Controlling Costs, Improving Outcomes for Health Care Programs

As health care costs continue to rise and the future of the federal government’s Medicaid matching formula is made uncertain by the upcoming election, states are looking for innovative ways to improve health care outcomes while controlling costs. Possible solutions and promising programs were presented at the Getting More Bang for the Buck session Dec. 11 at the 2015 CSG National Conference.

“Every state can have its own solutions but there is a common key—you pay differently for health care,” said Joshua Sharfstein, associate dean for public health practice and training at the Bloomberg School of Public Health at Johns Hopkins University. “You align your financial incentives with improved health care outcomes.”

Faced with a system that was close to imploding on Jan. 1, 2014, Maryland ended its fee-for-service system in hospitals. The state gave every hospital a global budget for the year that was not dependent on quantity of service provided. If hospitals could prevent admissions, they got to keep the difference.

After the new system was put in place, Sharfstein, who is the former secretary of the Maryland Department of Health and Mental Hygiene, visited a hospital in Cumberland, Md.

“I almost went home it was so quiet,” he said. The hospital was only 60 percent full.

The hospital put a team in place that worked with each patient to create a transition-of-care plan to prevent readmission. Their campaign to educate staff on patient care was nicknamed “we hope to never see you again.”

Another Maryland hospital took over the school health program because they were losing money every time a child was admitted to the hospital due to asthma complications.  

“Most hospitals make money when kids can’t breathe,” said Sharfstein. “Their financial incentive is for kids to be sick. That’s not a moral judgment; that is just a fact.”

Tennessee made a similar pivot from a floundering system in the 90s to a system that is considered one of the strongest in the country, said Darin Gordon, deputy commissioner of the Tennessee Department of Finance and Administration. The state moved from a fee-for-service to a managed care system in 6 months, although Gordin cautioned against making such a hasty shift and instead encouraged legislatures to make gradual changes.

“It is the tale of two decades,” said Gordon. “The first decade we perfected how not to do things and the second decade we learned from those mistakes.”

Gordon said good data is key to figuring out where the problems in the system lie and how to best use limited resources.  Although many states offer managed care for children and pregnant women, those populations are not the cost-drivers in health care. Rather, it is disabled and over-65 populations that require the most costly care.

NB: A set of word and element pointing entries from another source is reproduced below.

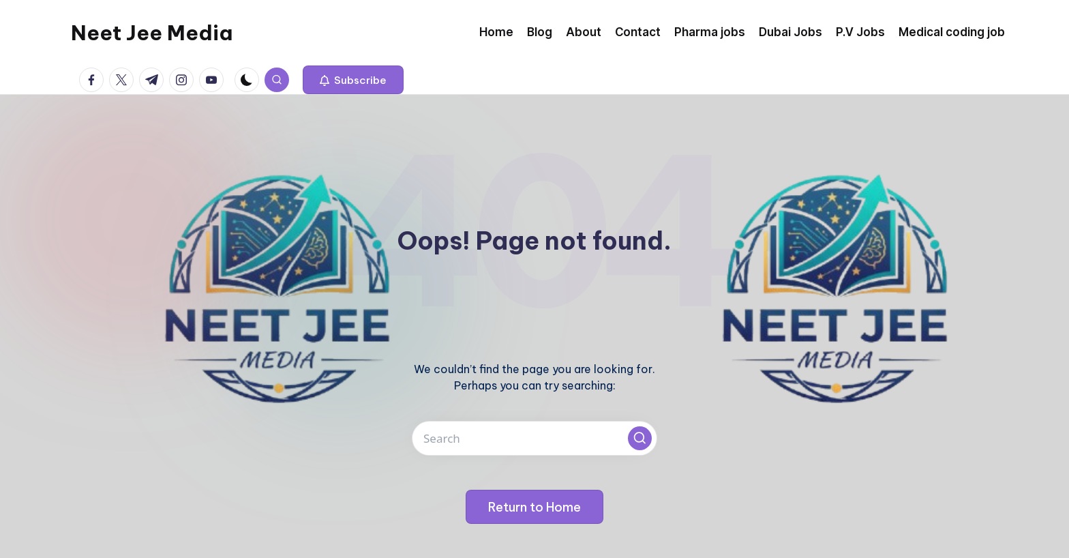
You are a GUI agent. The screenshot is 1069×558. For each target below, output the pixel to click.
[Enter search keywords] (534, 438)
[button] (353, 79)
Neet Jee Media (151, 33)
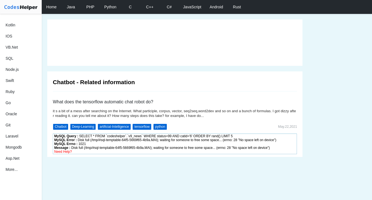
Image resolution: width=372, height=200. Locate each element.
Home (51, 7)
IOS (9, 36)
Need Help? (63, 152)
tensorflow (142, 127)
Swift (10, 80)
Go (8, 103)
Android (216, 7)
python (160, 127)
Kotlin (10, 25)
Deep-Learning (83, 127)
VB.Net (12, 47)
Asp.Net (12, 158)
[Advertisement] (175, 42)
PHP (90, 7)
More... (12, 169)
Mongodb (14, 147)
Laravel (12, 136)
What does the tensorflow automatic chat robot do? (103, 101)
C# (169, 7)
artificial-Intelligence (114, 127)
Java (71, 7)
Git (8, 125)
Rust (237, 7)
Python (110, 7)
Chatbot (60, 127)
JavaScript (192, 7)
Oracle (11, 114)
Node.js (12, 69)
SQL (9, 58)
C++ (149, 7)
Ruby (10, 91)
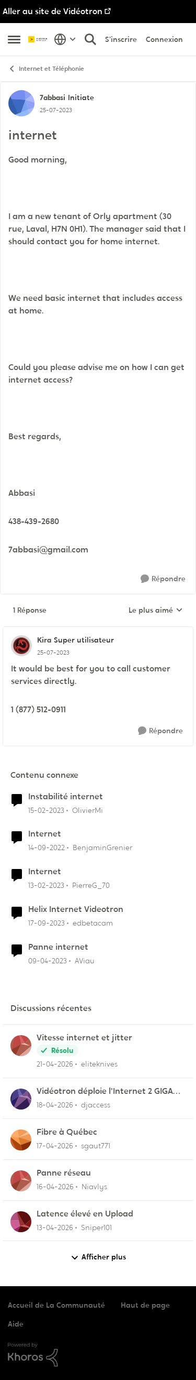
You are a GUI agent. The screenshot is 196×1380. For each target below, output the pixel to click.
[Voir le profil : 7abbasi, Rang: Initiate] (21, 103)
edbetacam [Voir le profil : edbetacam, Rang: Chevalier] (93, 923)
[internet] (53, 652)
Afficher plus (98, 1257)
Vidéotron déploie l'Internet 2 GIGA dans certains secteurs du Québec (105, 1091)
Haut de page (145, 1305)
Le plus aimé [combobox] (156, 610)
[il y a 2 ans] (46, 923)
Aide (16, 1324)
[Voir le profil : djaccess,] (20, 1099)
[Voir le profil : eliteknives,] (20, 1045)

“Know where your money is going,” he said. “If you legislate around your lower-cost drivers, it is not going to make a big difference.”

The state also focused on things that won’t show up on a hospital bill, but have an impact on health care costs. Health care coordinators tracked patients with high hospital admissions and were empowered to make decisions to help them address the causes. In one case, a coordinator tracked a 92 year-old woman who was regularly going to the emergency room despite no underlying health issues. The case worker was able to determine that the woman was lonely and going the ER for company. She helped the woman adopt a cat.